Maltempo, cosa non fare con l'allerta arancione in Toscana

18 novembre 2016 ore 16:52, Americo Mascarucci
Avviso di criticità e allerta per temporali forti e rischio idrogeologico sono stati emessi dal centro funzionale della Regione Toscana dalle 20.00 di oggi, venerdì 18 novembre, fino alle 23.59 di domani, sabato 19 novembre. 
Previsto per la giornata di sabato il codice arancione anche sul reticolo idraulico principale dei bacini dell’Ombrone Pistoiese e del Bisenzio.
Sono previste precipitazioni diffuse anche di forte intensità a causa di una perturbazione in arrivo dalle coste africane e che darà luogo ad un flusso mite e umido meridionale. 
Sono attesi isolati temporali anche di forte intensità sulle zone più meridionali.
L'allerta arancione configura configura allagamenti diffusi, comporta un innalzamento dei livelli negli alvei dei torrenti che possono provocare inondazioni nelle aree contigue all'alveo e possibile instabilità di versante con frane e smottamenti.
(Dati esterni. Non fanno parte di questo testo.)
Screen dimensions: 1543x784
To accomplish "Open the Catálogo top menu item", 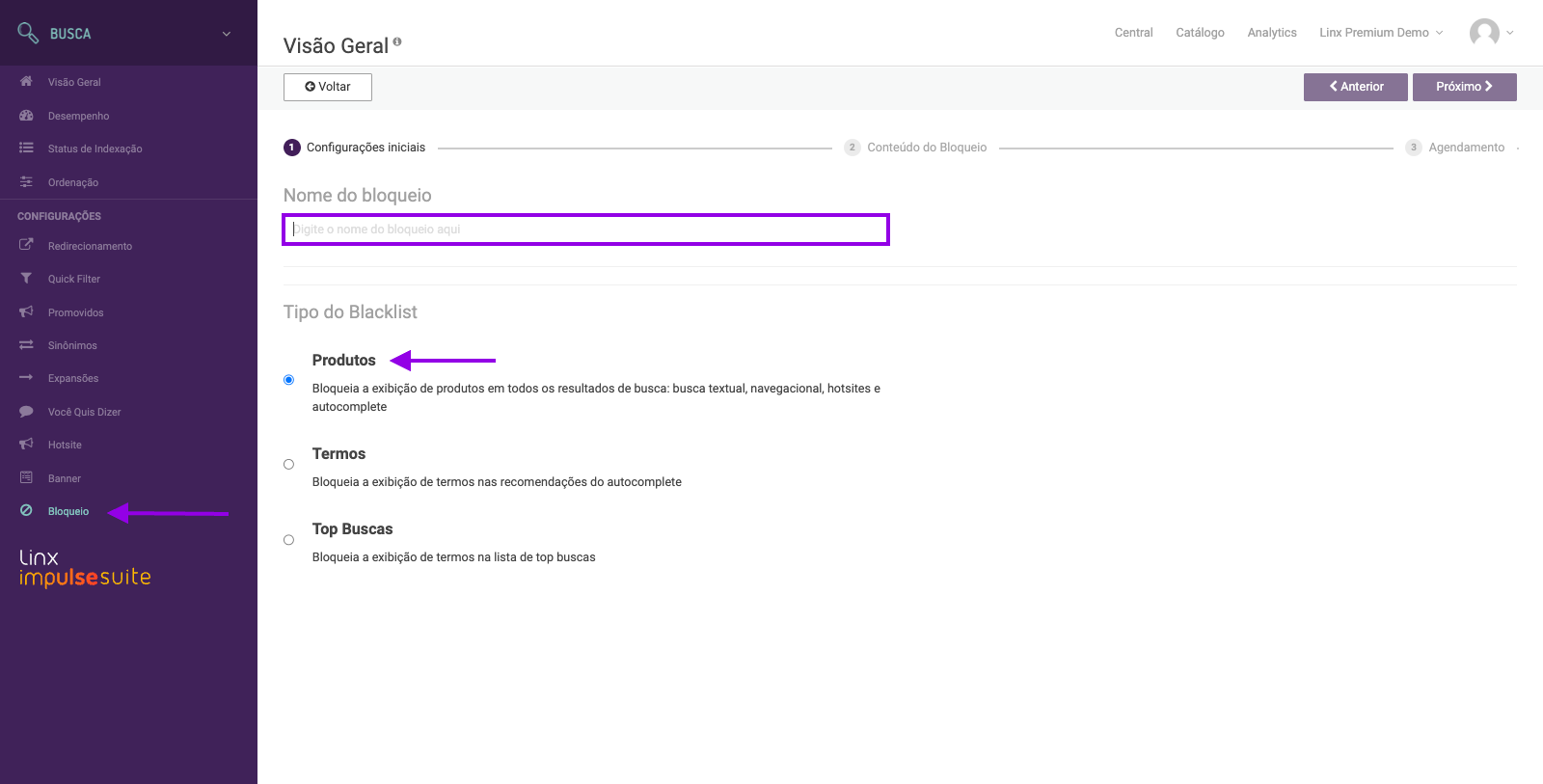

Maltempo, cosa non fare con l'allerta arancione in Toscana
Nella serata di oggi, venerdì 18 novembre, sono previsti fenomeni in graduale esaurimento.
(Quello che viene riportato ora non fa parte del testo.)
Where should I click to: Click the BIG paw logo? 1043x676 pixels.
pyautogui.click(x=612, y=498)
Ecco la mappa delle zone a rischio.
Domani, sabato 19 sulle province di Massa Carrara, Lucca, Pistoia sono invece previsti cumulati medi fino a 70-80 mm con punte massime fino a 150-200 sui rilievi e con intensità orarie fino a 30-50 mm/h. 
Sulle province di Pisa, Prato, Firenze, Arezzo e Grosseto i cumulati medi potrebbe attestarsi intorno a 30-40 mm con puntuali massimi fino a 80-100 mm sui rilievi e con intensità orarie fino a 30-40 mm/h. 
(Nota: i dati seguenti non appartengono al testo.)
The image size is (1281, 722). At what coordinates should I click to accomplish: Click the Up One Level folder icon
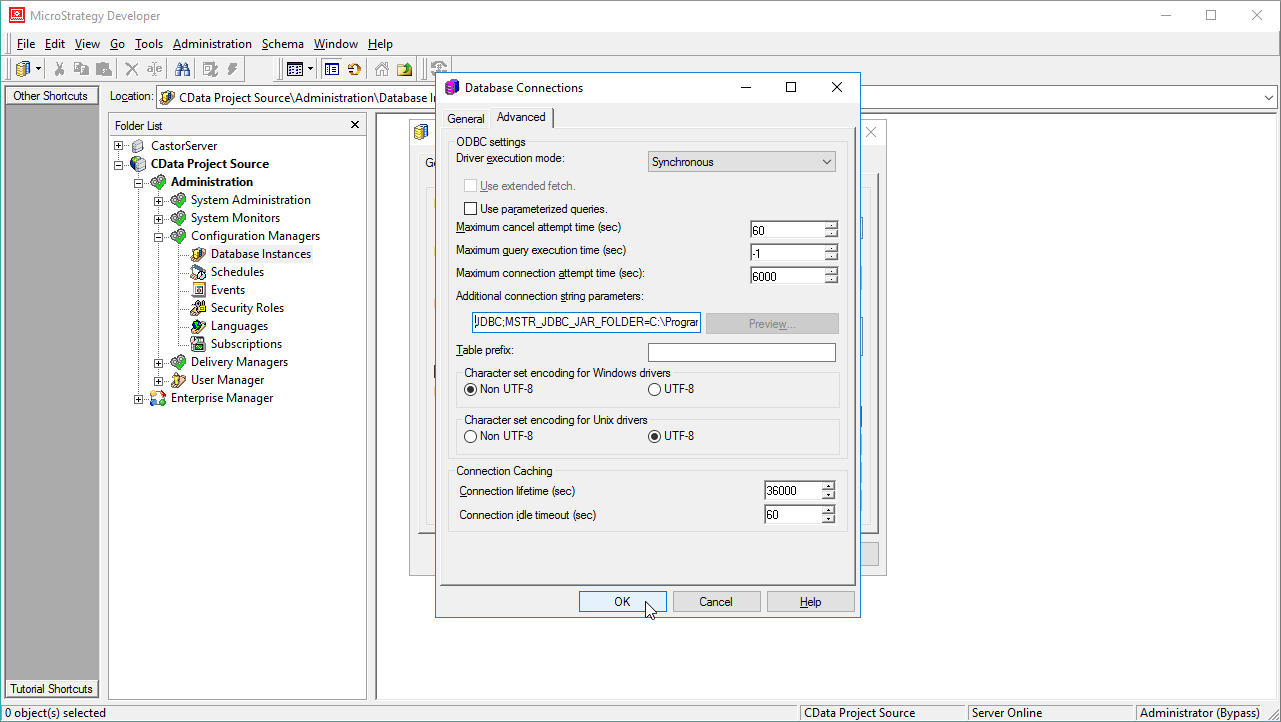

Sulle restanti province invece i cumulati medi si aggireranno intorno a 20-30 mm con punte massime fino a 60-70 mm e con intensità oraria intorno a 30-40 mm/h.
Domani saranno possibili temporali forti su tutta la regione senza esclusione di colpi di vento e grandinate.
Sarebbe opportuno in presenza di un'allerta arancione non uscire di casa se non strettamente necessario evitando di spostarsi in zone interessate dal rischio di allagamenti, smottamenti, frane.
Sarebbe inoltre inopportuno non restare all'interno di abitazioni situate in zone a rischio spostandosi in luoghi più sicuri, magari approfittando dell'ospitalità di parenti o amici. 
Sconsigliato vivamente di soggiornare in semiinterrati soggetti ad allagamenti o di avventurarsi nei sottopassi stradali.